Minari premiered at Sundance, and you can tell. There’s definitely some Sundance to this movie, a real reliance on cute kids and funny grannies, a slight twist on a story we’ve seen many times before which makes the film feel instantly relatable but also fresh. I wouldn’t call Minari precious, not from stem to leaf, but I can understand why the film might come off that way for someone more grizzled than I am. Soon-ja really threatens to usurp this movie, and it turns out that only a stroke can stop her from taking over Minari entirely. Youn’s performance is so charismatic, and Chung’s screenplay keeps giving Youn room to work. Soon-ja proves what kind of grandmother she’ll be early on, when she is giving presents to David. One of them is a pack of cards that Monica is a little disappointed by. Mom, he’s seven, Monica says, to which Soon-ja replies, “If he learns now, he’ll beat all the other bastards.” There’s a certain impenetrable logic to that suggestion, but the “Grandma is a loose cannon” card has been played, and they keep playing it until her stroke. She turns out to be a fairly profane individual, disinterested in church and very interested in swearing up and down during a card game with her grandchildren. (One of the movie’s best moments with her is at the white church, during the offering. Desperate to feel a sense of belonging, Monica drops a hundred-dollar bill in the offering plate. Soon-ja surreptitiously fishes it out.) 

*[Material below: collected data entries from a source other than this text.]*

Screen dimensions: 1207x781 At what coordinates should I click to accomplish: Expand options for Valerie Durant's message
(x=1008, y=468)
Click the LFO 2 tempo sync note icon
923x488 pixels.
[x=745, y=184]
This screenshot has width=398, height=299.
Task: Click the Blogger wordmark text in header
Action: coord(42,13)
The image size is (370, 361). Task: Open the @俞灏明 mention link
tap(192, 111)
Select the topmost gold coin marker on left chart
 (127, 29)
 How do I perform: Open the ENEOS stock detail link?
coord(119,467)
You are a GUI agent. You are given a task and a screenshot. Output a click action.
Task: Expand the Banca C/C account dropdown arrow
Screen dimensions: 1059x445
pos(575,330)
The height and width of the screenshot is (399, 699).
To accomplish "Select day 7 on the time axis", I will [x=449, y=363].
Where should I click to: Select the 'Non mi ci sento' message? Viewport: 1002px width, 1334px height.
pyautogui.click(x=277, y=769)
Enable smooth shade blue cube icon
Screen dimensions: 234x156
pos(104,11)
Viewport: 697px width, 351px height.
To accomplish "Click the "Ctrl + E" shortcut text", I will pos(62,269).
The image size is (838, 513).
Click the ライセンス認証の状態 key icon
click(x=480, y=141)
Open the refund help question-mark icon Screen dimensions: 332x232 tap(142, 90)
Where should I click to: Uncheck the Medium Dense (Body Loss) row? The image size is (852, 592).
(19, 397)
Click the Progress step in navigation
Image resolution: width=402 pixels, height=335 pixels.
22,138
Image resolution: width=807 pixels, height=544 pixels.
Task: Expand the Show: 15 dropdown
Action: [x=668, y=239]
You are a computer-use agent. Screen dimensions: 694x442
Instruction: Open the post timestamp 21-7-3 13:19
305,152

Soon-ja’s English is not terrific, and a conversation about David’s propensity to wet the bed teaches her the phrase “Broken dingdong,” a Chekhov’s gun that takes even less time to fire than you’d expect it to take. Like all the other grandmothers who are the same age at heart as their goofy grandsons, Soon-ja loves wrestling and Mountain Dew. The cuteness factor is similarly off the hook with David, in part because Alan Kim is just a ludicrously cute little kid. He wears cowboy boots everywhere, he plays tricks when he shouldn’t, he spits tobacco juice into a cup, he wets the bed every now and then. There’s genuinely good work from both performers, and I think there’s a really lovely connection forged between Soon-ja and David that anchors us in the family while Jacob’s plants are growing and Monica fusses at how their debt is growing accordingly. While the parents are becoming more distant, the grandmother who’s never met her grandson and the grandson who is dubious that his grandmother could actually be a grandmother forge a bond which means something and gives stakes to the movie. The film does leave Noel Kate Cho out to dry a little bit in this formulation, which is too bad, because Cho is very good here in a small, slightly unforgiving role; like a chick which needs only a few more pecks to break through the shell, she only needs to roll her eyes a few more times to reach puberty. On the other hand, the movie would need to shoot for an entirely different tone if David’s older sister, who is responsible almost to a fault, were given nearly as much time as him, and I can appreciate why the movie centers on the relationship it centers on in its first half. It turns out to be a necessary guard against some gutting scenes in the final ten minutes, a shield against too much bleakness.